GNC Holdings' (GNC) announcement on Monday that it was conducting a strategic review of its business opens up a whole host of possibilities for the Pittsburgh-based retailer of nutritional supplements.
The review was likely triggered by the plunge in GNC stock of almost 30% to $25.32 on Thursday after the company reported that same store sales fell 2.6% in the first quarter. Thursday's decline was even more stunning in light of the fact that the 52-week-high for GNC was more than $51 per share.
GNC shares, however, were up more than 6% in mid-day trading on Tuesday to $25.89 on the news it hired investment bank Goldman, Sachs (GS) as its financial adviser on the review.
One of GNC's main options would likely be to sell to a private equity firm.

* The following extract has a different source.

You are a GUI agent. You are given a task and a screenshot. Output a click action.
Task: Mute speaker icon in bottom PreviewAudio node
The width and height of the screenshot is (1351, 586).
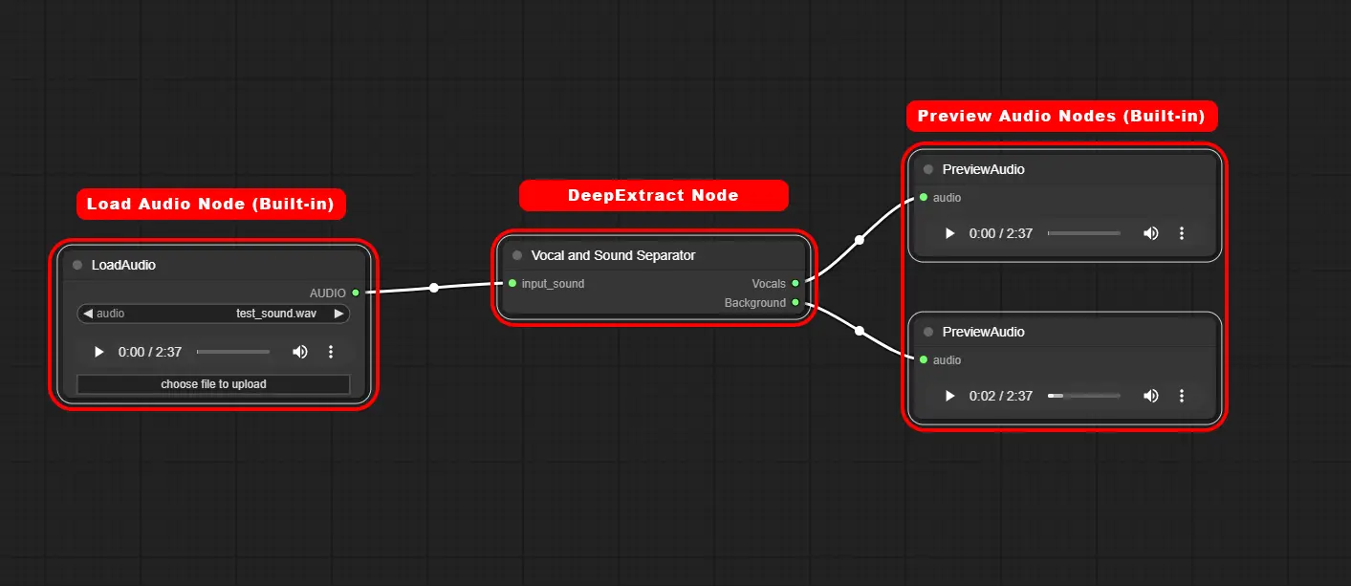[x=1151, y=396]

The retailer currently has a market cap of close to $1.8 billion. Add in debt of approximately $1.45 billion and subtract cash of nearly $60 million from the retailer's balance sheet, and the company has an enterprise value of close to $3.2 billion.
That works out to about 7.1 times the company's projected adjusted Ebitda for its current fiscal year of around $450 million, according to data provided by Bloomberg. And that is close to the kind of valuation private equity firms have historically found enticing.
Retail more broadly has had its struggles, as GNC's recent quarterly results help to illustrate.
However, unlike apparel retail, for example, the sale of items such as food and supplements have proven to be more stable over time.